Cushing crude inventories fell to about 20 million barrels, the lowest operational level in years, sending WTI up 4% and raising the risk of a delivery squeeze.
WTI crude jumped 4% to $78.65 a barrel after data showed inventories at the key Cushing, Oklahoma storage hub fell to about 20 million barrels, approaching minimum operating levels that threaten physical delivery of WTI futures contracts. Brent crude rose 4.5% to $82.74 a barrel.
"The Cushing drawdown is the most immediate physical constraint in the US oil market right now," said Omar Tariq, energy analyst at Edgen. "When inventories approach these levels, the risk of a delivery squeeze on the WTI contract becomes very real."
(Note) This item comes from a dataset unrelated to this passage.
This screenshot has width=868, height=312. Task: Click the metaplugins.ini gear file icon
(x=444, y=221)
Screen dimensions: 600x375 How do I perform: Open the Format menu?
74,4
The decline at Cushing, the pricing point for US West Texas Intermediate futures, comes as total US crude inventories — including commercial stocks and the Strategic Petroleum Reserve — fell 79 million barrels to 776 million barrels, the lowest since 2023, according to Department of Energy data. The SPR alone dropped to 340.3 million barrels, the lowest since 1983, after the government loaned 172 million barrels to help tame fuel prices that hit multi-year highs during the Iran war. The 8.9-million-barrel weekly draw from the SPR was the third steepest on record. API data showed US crude stocks fell 8.3 million barrels in the week ended June 12, exceeding expectations for a draw of 4.6 million barrels.
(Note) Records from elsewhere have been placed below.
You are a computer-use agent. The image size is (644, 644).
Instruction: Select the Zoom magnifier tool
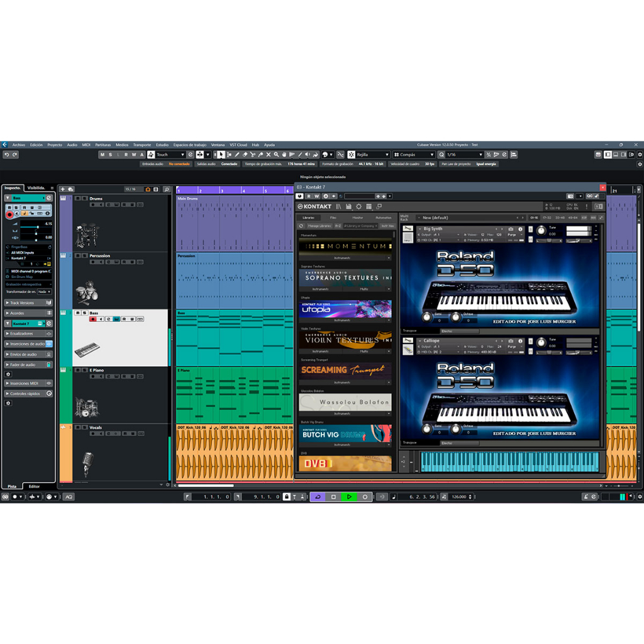(x=276, y=155)
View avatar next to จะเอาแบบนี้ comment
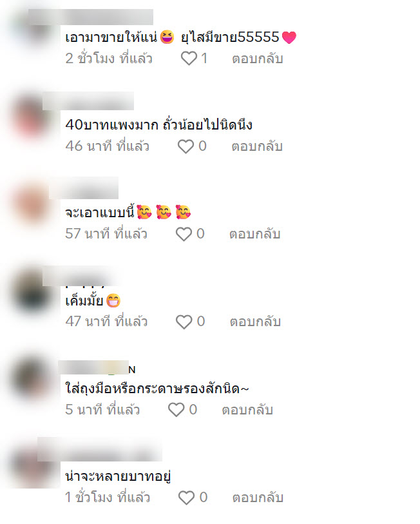Image resolution: width=420 pixels, height=524 pixels. tap(32, 204)
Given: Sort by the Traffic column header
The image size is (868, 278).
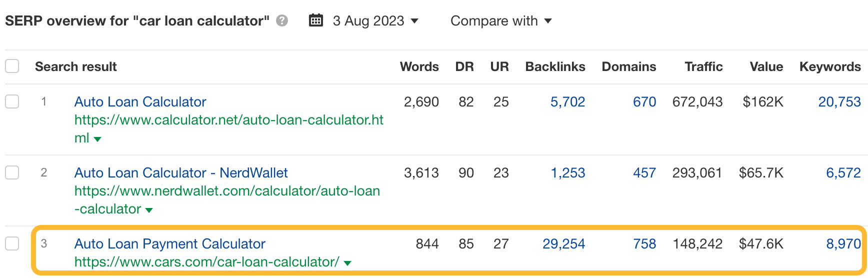Looking at the screenshot, I should click(x=704, y=67).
The inventory squeeze at Cushing threatens to exacerbate price volatility just as the US and Iran reached a peace deal that could reopen the Strait of Hormuz and eventually add supply to global markets. Goldman Sachs cut its Brent forecast to $80 a barrel for the fourth quarter from $90, while the IEA warned of a supply overhang of 6 million barrels per day next year as global supply surges 8 million bpd against demand growth of just 2 million bpd. Citi also lowered its Brent forecasts, citing normalization of flows through the Strait of Hormuz under the US-Iran memorandum of understanding.
The last time Cushing inventories fell to similar levels in 2023, the WTI contract experienced a brief but sharp backwardation spike that pushed front-month prices above $90 a barrel. The current situation is compounded by strong export demand for US crude to fill supply gaps caused by the Iran war, which began at the end of February and effectively blocked the Strait of Hormuz. While the peace deal signed June 14 allows Iran to resume oil sales, industry officials say a full return to pre-war production and refining levels is likely to take weeks or months, leaving near-term supply constrained.
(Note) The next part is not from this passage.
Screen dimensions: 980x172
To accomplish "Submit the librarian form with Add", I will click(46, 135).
The combination of depleted Cushing stocks, record SPR draws, and uncertainty over the pace of Iranian supply returning to market creates a volatile setup for oil prices. If Cushing inventories continue to decline, the WTI contract could see further upward pressure as traders price in the risk of physical delivery defaults. The EIA's official weekly inventory report, due later today, will provide the next data point on whether the drawdown is accelerating.
This article is for informational purposes only and does not constitute investment advice.